Sylvester Herrmann, also known as Sylve, Silver or Silvain Herrmann, was born 16 July 1880 in Greimerath bei Trier in Germany. He was a son of Bernhard Herrmann and Babette Kallmann. On 3 January 1911 he married in Bayentahal (Cologne), Lina Marx, who was born there 20 February 1883 as daughter of Moses Marx and Sara Wurzweiler. The couple had two daughters, namely Erna and Hildegard.
Erna Herrmann was born 16 March 1912 in Niederzerf (Germany), married Leo Hanau, who was born 27 January 1904. After their marriage they emigrated to the USA where Erna passed in 1991 and Leo in 2003. Erna and Leo had two children.
Hildegard Herrmann was born 21 January 1914 in Niederzerf (Germany), but lived with her parents in Losheim. At the age of 16, she came to Rotterdam, where she started to work as shorthand typist. On 8 December 1930 she was registered at the address Mathenesserlaan 196A in Rotterdam. She moved 7 October 1932 to ‘s-Gravendijksewal 75C and per 1 March 1935 to Mauritsweg 25.
On 23 December 1936 she married in Rotterdam Marijn van Dantzig, born 8 December 1904 in Amsterdam as son of Abraham van Dantzig and Bertha de Kadt, Abraham van Dantzig resided in Frankfurt am Main with his 2nd non-Jewish wife as Bertha de Kadt passed away already in 1920. When Marijn was 19 years old, he arrived 11 February 1924 from Frankfurt am Main in Rotterdam, where he was going to live with his uncle and aunt Abraham van Dantzig and Anna de Kadt at Claes de Vrieselaan 158B. In the factory for working clothes and under wear, which his uncle owned and which was located at Gedempte Binnenrotte in Rotterdam, he was educated for the trade in textiles, where he was working as a trainee. Later, after the bombardment on Rotterdam 14 May 1940 when also the factory of his uncle was destroyed, he became a teacher and joined the municipality.
After their marriage, Hildegard Herrmann and her husband Marijn van Dantzig lived at Dordtschelaan 232C in Rotterdam. Marijn was exempted from deportation “because of function” by the Jewish Council, as he was a teacher since 26 September 1941. Hildgard then worked as a member of the nursing service at the Jewish Council and did pastoral work. She too was exempted from deportation because of funcion of her spouse.
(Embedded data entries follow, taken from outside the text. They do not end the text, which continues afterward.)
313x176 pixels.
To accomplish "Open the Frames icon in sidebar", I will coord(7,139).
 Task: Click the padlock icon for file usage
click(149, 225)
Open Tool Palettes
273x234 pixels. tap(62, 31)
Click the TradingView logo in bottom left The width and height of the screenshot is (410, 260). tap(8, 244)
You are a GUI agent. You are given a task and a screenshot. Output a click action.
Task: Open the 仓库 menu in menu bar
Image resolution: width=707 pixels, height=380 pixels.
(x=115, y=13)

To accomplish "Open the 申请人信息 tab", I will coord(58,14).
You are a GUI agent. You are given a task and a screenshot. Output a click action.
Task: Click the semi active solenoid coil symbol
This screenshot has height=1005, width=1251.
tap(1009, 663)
Both have survived the Holocaust and returned in September 1946 in Rotterdam again in their former address at Dordtschelaan.
Sylvester Herrmann and his wife Lina Marx arrived 26 April 1939 from their residence Losheim in Germany in Holland, probably in Rotterda. It is not impossible that Sylve and Lina had to evacuate in the course of 1940, due to the circumstances to Waddixveen, where they ended up at Bloemendaalscheweg 89 with the German born Kurt Walter Roberg. Per 30 January 1941 they moved to Bothastraat 7 in Gouda and their last known address in Gouda became Sophiastraat 47.
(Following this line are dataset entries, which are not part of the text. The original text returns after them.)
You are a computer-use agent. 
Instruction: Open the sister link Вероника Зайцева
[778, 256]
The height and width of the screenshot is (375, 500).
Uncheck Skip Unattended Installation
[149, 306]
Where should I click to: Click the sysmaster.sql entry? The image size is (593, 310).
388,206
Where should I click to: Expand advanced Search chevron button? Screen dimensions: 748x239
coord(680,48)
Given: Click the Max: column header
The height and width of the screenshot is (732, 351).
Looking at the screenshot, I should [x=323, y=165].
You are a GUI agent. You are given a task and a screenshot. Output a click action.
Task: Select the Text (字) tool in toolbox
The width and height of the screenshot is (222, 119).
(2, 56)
Lina Marx passed away in Gouda on 9 June 1942. She was interred there two days later but she has been reburried in 1976 in the Jewish Cemetery of Wageningen.
On 27 February 1943, Sylvester Herrmann was taken ill in the Jewish Hospital at Schietbaanlaan 42 in Rotterdam, where he probably had to stayh for several weeks. After his return at Sophiastraat 47 in Gouda, he was taken 14 April 1943 from there and deported to Westerbork and six days later, on 20 April he was put on transport to Theresienstadt. There he lost his life on 146 November 1943.
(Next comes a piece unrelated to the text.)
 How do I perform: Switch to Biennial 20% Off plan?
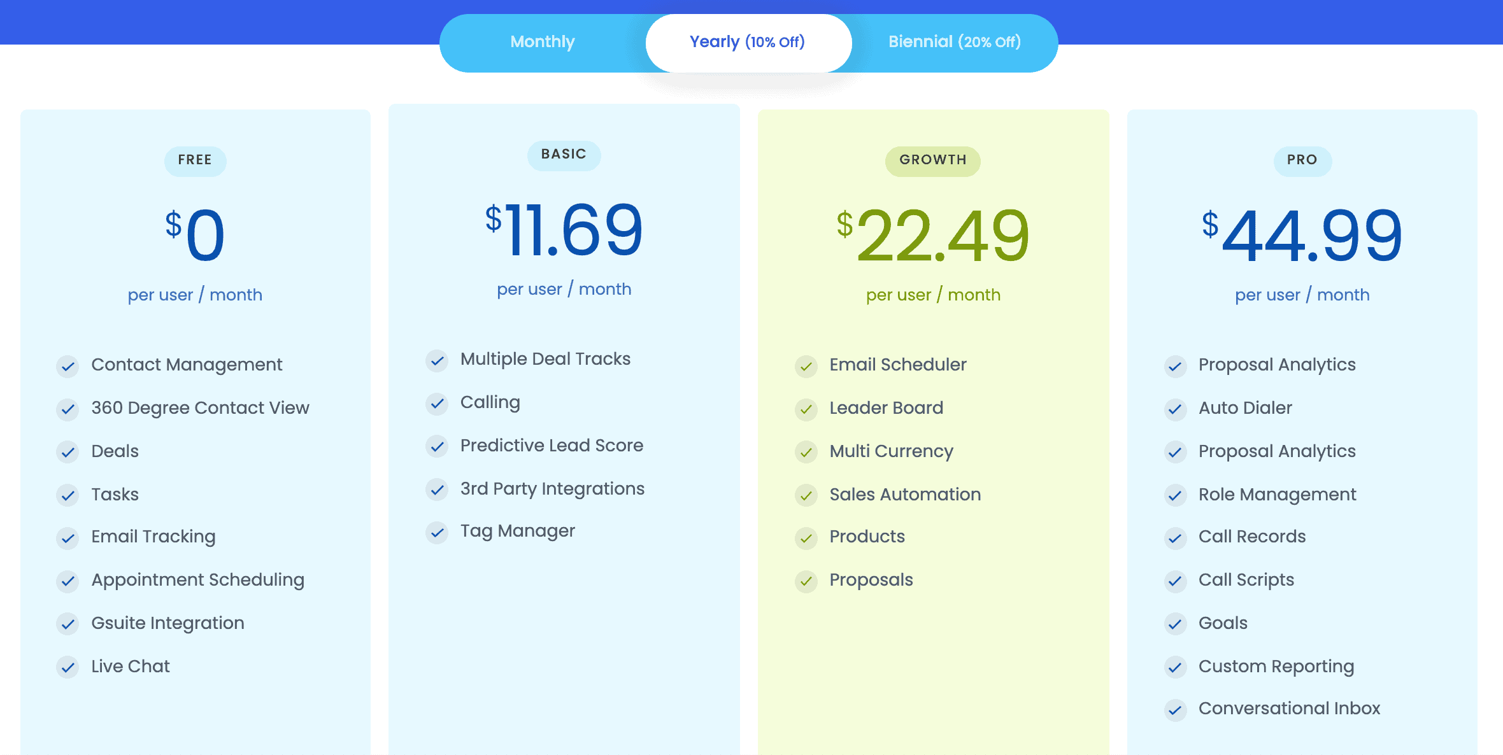951,41
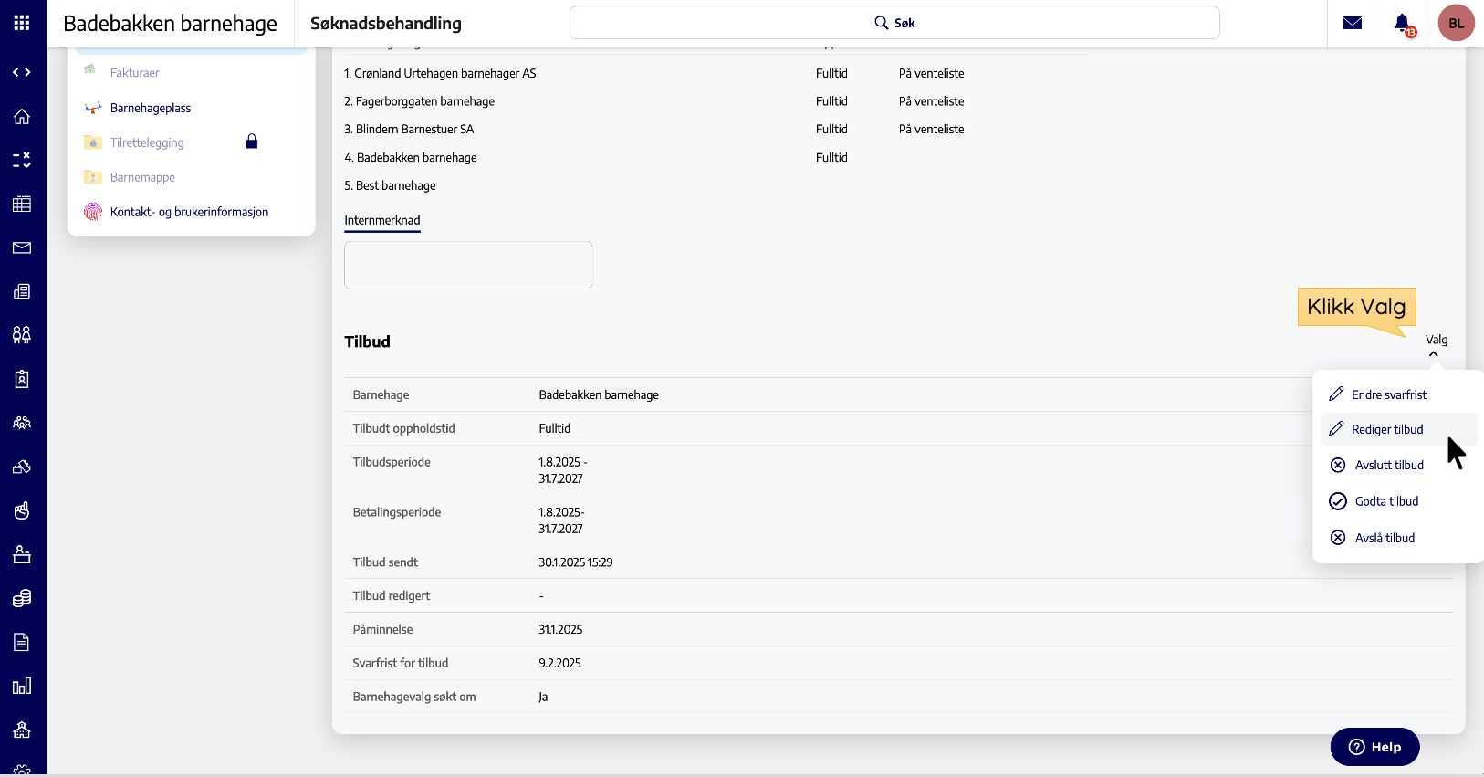Open the notifications bell icon

point(1402,23)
Sources among others: City archive of Rotterdam, family registration cards od Abraham van Dantzig, Hildegard Herrmann and Marijn van Dantzig; City archive of Amsterdam, archive card of Abraham van Dantzig; website wiewaswie.nl regarding the families of Van Dantizigand De Kadt; website of My Heritage re Erna Herrmann and Leo Hanau; Regional Archive of Mid-Holland in Gouda, certificate of death nr. 234 dated 11 June 1942 for Lina Herrmann-Marx, made out by the municipality of Gouda; website Het Stenen Archief, gravestone of Lina Marx; the file cabinet of the Jewish Council, registration cards of Sylvester Herrmann, Lina Herrmann-Marx, Marijn van Dantzig and Hildegard Herrmann, and others, the Memorial Gedenkbuch, Opfer der Verfolgung der Juden unter der nationalsozialistischen Gewaltherrschaft in Deutschland 1933-1945 and Tom Verwaijen, among others author of the book Gouda volume II, pages 312 and further.